I would advise you to have your handiwork checked by a competant person.
The remote stop for knee or foot operation is a good idea, Colchester had a foot stop/brake on some lathes, very nice to use. A foot stop on a pillar drill I would consider essential especially if like me you don't always bolt the vice down, a jam up can be very difficult to let go of to hit the stop with your hand.
The starter you have purchased should be suitable for your motor, the overload unit is an optional item and will fit inside the enclosure. Toolstation sell these starters and the overload units, their part number for the overload is 44178 to suit your motor. They also sell mushroom head buttons for remote stops. The stop button on the starter is raised and the start button is flush so a panic fumble for the stop should find it even with out looking. The siteing of the starter should be considered for ease of use and so you will not be in line with the chuck on start up , if the work should leave the chuck for any reason it could hit you. The figures quoted on your starter are the ratings of the contactor and as it is rated up to 4hp is quite ok for a smaller load. The overload is the important item for motor protection and they should be adjusted to suit your motor the unit mentioned has a range from 2.8A to 4.2A and usually they are set to the lower value when you get it out of the box. If not set to 3.7A you may have nuisance tripping. if the overload ever trips do not be tempted to turn up the overload, you either are oveloading the motor or you have a fault, turning up the setting will eventually result in smoke and be expensive.
|Thread: What is SWG?|
The table in your first link would appear to not be SWG.
Standard Wire Gauge. The sizes are readily available from data books or google.
|Thread: Converting a Myford ML7-R to variable speed|
I have an inverter fitted to my ML7R and can recommend it. It is of the flux vector type so maintains good torque at low frequencies. A tacho is useful to check your speed. I think the belts should still be adjusted to roughly the speed you need and then using the speed adjstment to optimise cutting. I have a foot mounted 1hp motor and this is not a problem as the ramp up to speed is smooth and the motor runs much smoother than a single phase motor.
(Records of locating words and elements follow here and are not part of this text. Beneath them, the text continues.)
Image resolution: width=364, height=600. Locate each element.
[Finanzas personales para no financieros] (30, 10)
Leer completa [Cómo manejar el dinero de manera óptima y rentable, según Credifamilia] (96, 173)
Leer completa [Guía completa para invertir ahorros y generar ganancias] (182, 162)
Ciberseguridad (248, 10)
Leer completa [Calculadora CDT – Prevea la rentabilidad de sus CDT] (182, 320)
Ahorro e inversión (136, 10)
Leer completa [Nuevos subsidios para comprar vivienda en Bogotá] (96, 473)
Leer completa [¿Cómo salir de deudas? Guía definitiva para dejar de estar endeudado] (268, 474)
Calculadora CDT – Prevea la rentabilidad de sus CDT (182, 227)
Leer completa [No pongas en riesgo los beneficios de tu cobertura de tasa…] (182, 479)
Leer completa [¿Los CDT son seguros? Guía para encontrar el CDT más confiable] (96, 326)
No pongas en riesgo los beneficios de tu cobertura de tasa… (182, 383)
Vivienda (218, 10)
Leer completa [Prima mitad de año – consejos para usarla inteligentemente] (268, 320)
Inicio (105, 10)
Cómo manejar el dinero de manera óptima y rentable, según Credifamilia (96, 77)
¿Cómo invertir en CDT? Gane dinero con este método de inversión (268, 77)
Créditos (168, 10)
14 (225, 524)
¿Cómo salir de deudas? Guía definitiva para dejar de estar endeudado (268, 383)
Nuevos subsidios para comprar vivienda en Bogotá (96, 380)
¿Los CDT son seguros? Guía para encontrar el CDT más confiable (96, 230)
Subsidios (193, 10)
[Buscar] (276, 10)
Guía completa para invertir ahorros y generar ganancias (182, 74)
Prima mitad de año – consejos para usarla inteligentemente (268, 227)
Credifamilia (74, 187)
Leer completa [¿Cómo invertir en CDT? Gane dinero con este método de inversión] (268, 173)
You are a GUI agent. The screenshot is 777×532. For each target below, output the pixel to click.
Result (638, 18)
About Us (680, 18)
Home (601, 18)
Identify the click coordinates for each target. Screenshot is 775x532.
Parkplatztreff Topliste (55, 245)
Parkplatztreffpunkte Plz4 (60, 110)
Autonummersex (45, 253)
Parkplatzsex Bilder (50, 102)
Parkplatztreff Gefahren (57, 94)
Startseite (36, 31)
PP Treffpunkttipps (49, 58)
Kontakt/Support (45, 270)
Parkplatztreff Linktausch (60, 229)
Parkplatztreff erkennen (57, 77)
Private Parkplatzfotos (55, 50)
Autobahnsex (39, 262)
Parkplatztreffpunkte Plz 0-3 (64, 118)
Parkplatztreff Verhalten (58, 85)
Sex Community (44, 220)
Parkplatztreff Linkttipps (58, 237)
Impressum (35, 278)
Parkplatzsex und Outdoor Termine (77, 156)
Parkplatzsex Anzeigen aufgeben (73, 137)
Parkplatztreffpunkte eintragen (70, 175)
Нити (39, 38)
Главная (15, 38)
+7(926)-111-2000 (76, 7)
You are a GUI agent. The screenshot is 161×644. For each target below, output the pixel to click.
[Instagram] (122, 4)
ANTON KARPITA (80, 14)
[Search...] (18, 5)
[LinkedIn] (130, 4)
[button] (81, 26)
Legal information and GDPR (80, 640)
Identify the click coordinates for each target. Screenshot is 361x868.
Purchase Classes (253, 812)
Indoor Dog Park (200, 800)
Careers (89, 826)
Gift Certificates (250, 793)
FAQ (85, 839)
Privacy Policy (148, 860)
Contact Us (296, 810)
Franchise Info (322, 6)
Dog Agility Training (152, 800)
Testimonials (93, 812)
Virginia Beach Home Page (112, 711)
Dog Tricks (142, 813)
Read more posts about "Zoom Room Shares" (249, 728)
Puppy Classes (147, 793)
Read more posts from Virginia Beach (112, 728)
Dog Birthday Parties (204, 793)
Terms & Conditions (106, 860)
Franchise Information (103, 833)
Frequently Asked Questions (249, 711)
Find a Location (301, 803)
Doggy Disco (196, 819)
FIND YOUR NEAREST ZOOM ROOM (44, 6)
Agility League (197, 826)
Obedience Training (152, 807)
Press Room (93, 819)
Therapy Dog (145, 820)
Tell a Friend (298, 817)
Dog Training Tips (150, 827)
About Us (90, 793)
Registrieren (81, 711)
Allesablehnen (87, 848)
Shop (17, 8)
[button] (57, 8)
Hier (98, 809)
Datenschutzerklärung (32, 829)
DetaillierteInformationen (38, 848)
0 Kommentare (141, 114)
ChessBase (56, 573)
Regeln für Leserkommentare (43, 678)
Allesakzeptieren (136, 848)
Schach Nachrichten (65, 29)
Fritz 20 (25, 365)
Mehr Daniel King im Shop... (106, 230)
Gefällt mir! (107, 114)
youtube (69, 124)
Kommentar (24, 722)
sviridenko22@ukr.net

I felt it was worth arranging the drive to have forward and reverse and a slow jog and a rapid speed selection to enable a fast return when screwcutting and the leadscrew sync dial cannot be used.The acceleration ramps if reasonably gentle should not unscrew the chuck if reverse is directly selected but beware of cutting in reverse if using a chuck.
|Thread: Brightening old tired metal|
Ajax is still available in the UK.
|Thread: Dormer drill bits|
I have Dormer drills marked SKF from some years ago when they were SKF Dormer. They are now part of Sandvik and I think no longer manufactured in the UK
|Thread: Dormer fastloc collets|
I have a fastloc chuck and a clarkson, the colletts are interchangeable.
|Thread: Wiring power cable to new motor|
This motor should be supplied from a motor starter to give overload protection and no volt release, wireing direct to a supply will not protect the motor in the event of a stall or sustained heavy cutting. A fuse large enough to survive the start surge will not protect the motor from overload, a proper overload set correctly should trip before the motor has cooked. The no volt release is for your safety, in the event of an interuption to the supply the machine will not restart while unattended. If the NVR is not installed then when power is restored this could cause damage to the machine if self acting feeds or screwcutting are engaged. The first thing most people do when plunged into darkness is not turn the machine off with the switch you now cannot see but check if the neighbours are in the dark aswell and then find the torches and candles, if you or someone else returns to the machine and power is suddenly restored you may have your fingers in a dangerous place, the no volt release will have turned the machine for you and will wait for you to restart it.